(Saved data entries)
'''
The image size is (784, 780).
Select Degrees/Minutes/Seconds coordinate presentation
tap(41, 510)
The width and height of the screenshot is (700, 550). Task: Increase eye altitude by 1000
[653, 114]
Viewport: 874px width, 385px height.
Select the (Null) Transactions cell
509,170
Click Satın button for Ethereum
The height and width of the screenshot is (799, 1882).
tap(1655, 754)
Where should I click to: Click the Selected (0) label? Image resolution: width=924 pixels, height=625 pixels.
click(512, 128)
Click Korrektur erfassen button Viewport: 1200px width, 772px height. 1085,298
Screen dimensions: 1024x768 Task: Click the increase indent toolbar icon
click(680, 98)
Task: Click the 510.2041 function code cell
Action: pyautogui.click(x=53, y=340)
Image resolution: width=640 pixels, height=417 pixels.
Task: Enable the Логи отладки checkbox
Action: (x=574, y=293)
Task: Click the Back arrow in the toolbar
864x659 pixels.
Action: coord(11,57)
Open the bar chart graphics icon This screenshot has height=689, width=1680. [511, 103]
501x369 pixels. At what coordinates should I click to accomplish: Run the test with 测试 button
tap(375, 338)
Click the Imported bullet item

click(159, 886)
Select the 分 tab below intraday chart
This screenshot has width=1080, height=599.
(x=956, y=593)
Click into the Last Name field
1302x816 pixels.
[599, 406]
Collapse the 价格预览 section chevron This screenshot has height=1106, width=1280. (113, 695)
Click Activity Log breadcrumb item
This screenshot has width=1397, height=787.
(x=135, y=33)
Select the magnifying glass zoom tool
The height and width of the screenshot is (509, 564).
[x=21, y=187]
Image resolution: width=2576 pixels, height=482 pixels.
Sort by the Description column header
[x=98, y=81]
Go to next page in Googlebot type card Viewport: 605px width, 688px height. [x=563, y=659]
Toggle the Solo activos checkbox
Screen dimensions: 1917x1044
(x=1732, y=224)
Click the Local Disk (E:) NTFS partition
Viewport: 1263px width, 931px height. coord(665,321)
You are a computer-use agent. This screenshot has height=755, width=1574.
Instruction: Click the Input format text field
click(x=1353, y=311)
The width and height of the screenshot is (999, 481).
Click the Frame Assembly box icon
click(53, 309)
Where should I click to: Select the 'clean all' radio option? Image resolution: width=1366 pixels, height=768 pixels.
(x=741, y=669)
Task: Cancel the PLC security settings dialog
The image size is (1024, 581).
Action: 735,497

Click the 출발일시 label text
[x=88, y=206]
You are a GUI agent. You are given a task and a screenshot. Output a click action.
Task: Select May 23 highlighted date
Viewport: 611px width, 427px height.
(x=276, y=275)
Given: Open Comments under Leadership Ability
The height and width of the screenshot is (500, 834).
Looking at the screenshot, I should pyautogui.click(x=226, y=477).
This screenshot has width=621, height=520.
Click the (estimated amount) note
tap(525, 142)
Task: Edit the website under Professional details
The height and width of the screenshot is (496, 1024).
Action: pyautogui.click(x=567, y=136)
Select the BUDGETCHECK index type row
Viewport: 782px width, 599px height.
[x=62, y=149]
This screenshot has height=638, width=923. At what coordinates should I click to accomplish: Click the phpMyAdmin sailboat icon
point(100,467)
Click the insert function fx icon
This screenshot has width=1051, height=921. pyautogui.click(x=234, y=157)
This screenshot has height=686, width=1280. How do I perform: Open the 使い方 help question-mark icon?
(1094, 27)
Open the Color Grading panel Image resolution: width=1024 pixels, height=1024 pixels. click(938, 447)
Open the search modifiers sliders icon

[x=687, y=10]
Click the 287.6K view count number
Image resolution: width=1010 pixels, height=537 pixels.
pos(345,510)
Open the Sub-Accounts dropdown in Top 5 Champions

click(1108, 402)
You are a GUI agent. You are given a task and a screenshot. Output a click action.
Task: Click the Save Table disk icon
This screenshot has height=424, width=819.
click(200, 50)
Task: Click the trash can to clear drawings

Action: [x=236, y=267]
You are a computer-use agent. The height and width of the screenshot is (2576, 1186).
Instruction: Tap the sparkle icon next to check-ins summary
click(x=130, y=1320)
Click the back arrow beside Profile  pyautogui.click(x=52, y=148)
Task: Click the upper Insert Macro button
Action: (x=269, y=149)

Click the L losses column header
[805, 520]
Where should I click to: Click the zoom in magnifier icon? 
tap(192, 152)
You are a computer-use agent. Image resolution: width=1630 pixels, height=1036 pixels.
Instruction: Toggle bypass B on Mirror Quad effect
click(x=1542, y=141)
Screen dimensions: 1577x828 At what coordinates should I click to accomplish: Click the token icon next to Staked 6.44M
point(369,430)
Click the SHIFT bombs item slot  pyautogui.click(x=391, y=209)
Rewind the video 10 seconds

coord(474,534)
'''
Your assignment | Your task is to transcribe all of the entries word for word.

Solution below |
The image size is (784, 780).
Select Degrees/Minutes/Seconds coordinate presentation
tap(41, 510)
The width and height of the screenshot is (700, 550). Task: Increase eye altitude by 1000
[653, 114]
Viewport: 874px width, 385px height.
Select the (Null) Transactions cell
509,170
Click Satın button for Ethereum
The height and width of the screenshot is (799, 1882).
tap(1655, 754)
Where should I click to: Click the Selected (0) label? Image resolution: width=924 pixels, height=625 pixels.
click(512, 128)
Click Korrektur erfassen button Viewport: 1200px width, 772px height. 1085,298
Screen dimensions: 1024x768 Task: Click the increase indent toolbar icon
click(680, 98)
Task: Click the 510.2041 function code cell
Action: pyautogui.click(x=53, y=340)
Image resolution: width=640 pixels, height=417 pixels.
Task: Enable the Логи отладки checkbox
Action: (x=574, y=293)
Task: Click the Back arrow in the toolbar
864x659 pixels.
Action: coord(11,57)
Open the bar chart graphics icon This screenshot has height=689, width=1680. [511, 103]
501x369 pixels. At what coordinates should I click to accomplish: Run the test with 测试 button
tap(375, 338)
Click the Imported bullet item

click(159, 886)
Select the 分 tab below intraday chart
This screenshot has width=1080, height=599.
(x=956, y=593)
Click into the Last Name field
1302x816 pixels.
[599, 406]
Collapse the 价格预览 section chevron This screenshot has height=1106, width=1280. (113, 695)
Click Activity Log breadcrumb item
This screenshot has width=1397, height=787.
(x=135, y=33)
Select the magnifying glass zoom tool
The height and width of the screenshot is (509, 564).
[x=21, y=187]
Image resolution: width=2576 pixels, height=482 pixels.
Sort by the Description column header
[x=98, y=81]
Go to next page in Googlebot type card Viewport: 605px width, 688px height. [x=563, y=659]
Toggle the Solo activos checkbox
Screen dimensions: 1917x1044
(x=1732, y=224)
Click the Local Disk (E:) NTFS partition
Viewport: 1263px width, 931px height. coord(665,321)
You are a computer-use agent. This screenshot has height=755, width=1574.
Instruction: Click the Input format text field
click(x=1353, y=311)
The width and height of the screenshot is (999, 481).
Click the Frame Assembly box icon
click(53, 309)
Where should I click to: Select the 'clean all' radio option? Image resolution: width=1366 pixels, height=768 pixels.
(x=741, y=669)
Task: Cancel the PLC security settings dialog
The image size is (1024, 581).
Action: 735,497

Click the 출발일시 label text
[x=88, y=206]
You are a GUI agent. You are given a task and a screenshot. Output a click action.
Task: Select May 23 highlighted date
Viewport: 611px width, 427px height.
(x=276, y=275)
Given: Open Comments under Leadership Ability
The height and width of the screenshot is (500, 834).
Looking at the screenshot, I should pyautogui.click(x=226, y=477).
This screenshot has width=621, height=520.
Click the (estimated amount) note
tap(525, 142)
Task: Edit the website under Professional details
The height and width of the screenshot is (496, 1024).
Action: pyautogui.click(x=567, y=136)
Select the BUDGETCHECK index type row
Viewport: 782px width, 599px height.
[x=62, y=149]
This screenshot has height=638, width=923. At what coordinates should I click to accomplish: Click the phpMyAdmin sailboat icon
point(100,467)
Click the insert function fx icon
This screenshot has width=1051, height=921. pyautogui.click(x=234, y=157)
This screenshot has height=686, width=1280. How do I perform: Open the 使い方 help question-mark icon?
(1094, 27)
Open the Color Grading panel Image resolution: width=1024 pixels, height=1024 pixels. click(938, 447)
Open the search modifiers sliders icon

[x=687, y=10]
Click the 287.6K view count number
Image resolution: width=1010 pixels, height=537 pixels.
pos(345,510)
Open the Sub-Accounts dropdown in Top 5 Champions

click(1108, 402)
You are a GUI agent. You are given a task and a screenshot. Output a click action.
Task: Click the Save Table disk icon
This screenshot has height=424, width=819.
click(200, 50)
Task: Click the trash can to clear drawings

Action: [x=236, y=267]
You are a computer-use agent. The height and width of the screenshot is (2576, 1186).
Instruction: Tap the sparkle icon next to check-ins summary
click(x=130, y=1320)
Click the back arrow beside Profile  pyautogui.click(x=52, y=148)
Task: Click the upper Insert Macro button
Action: (x=269, y=149)

Click the L losses column header
[805, 520]
Where should I click to: Click the zoom in magnifier icon? 
tap(192, 152)
You are a computer-use agent. Image resolution: width=1630 pixels, height=1036 pixels.
Instruction: Toggle bypass B on Mirror Quad effect
click(x=1542, y=141)
Screen dimensions: 1577x828 At what coordinates should I click to accomplish: Click the token icon next to Staked 6.44M
point(369,430)
Click the SHIFT bombs item slot  pyautogui.click(x=391, y=209)
Rewind the video 10 seconds

coord(474,534)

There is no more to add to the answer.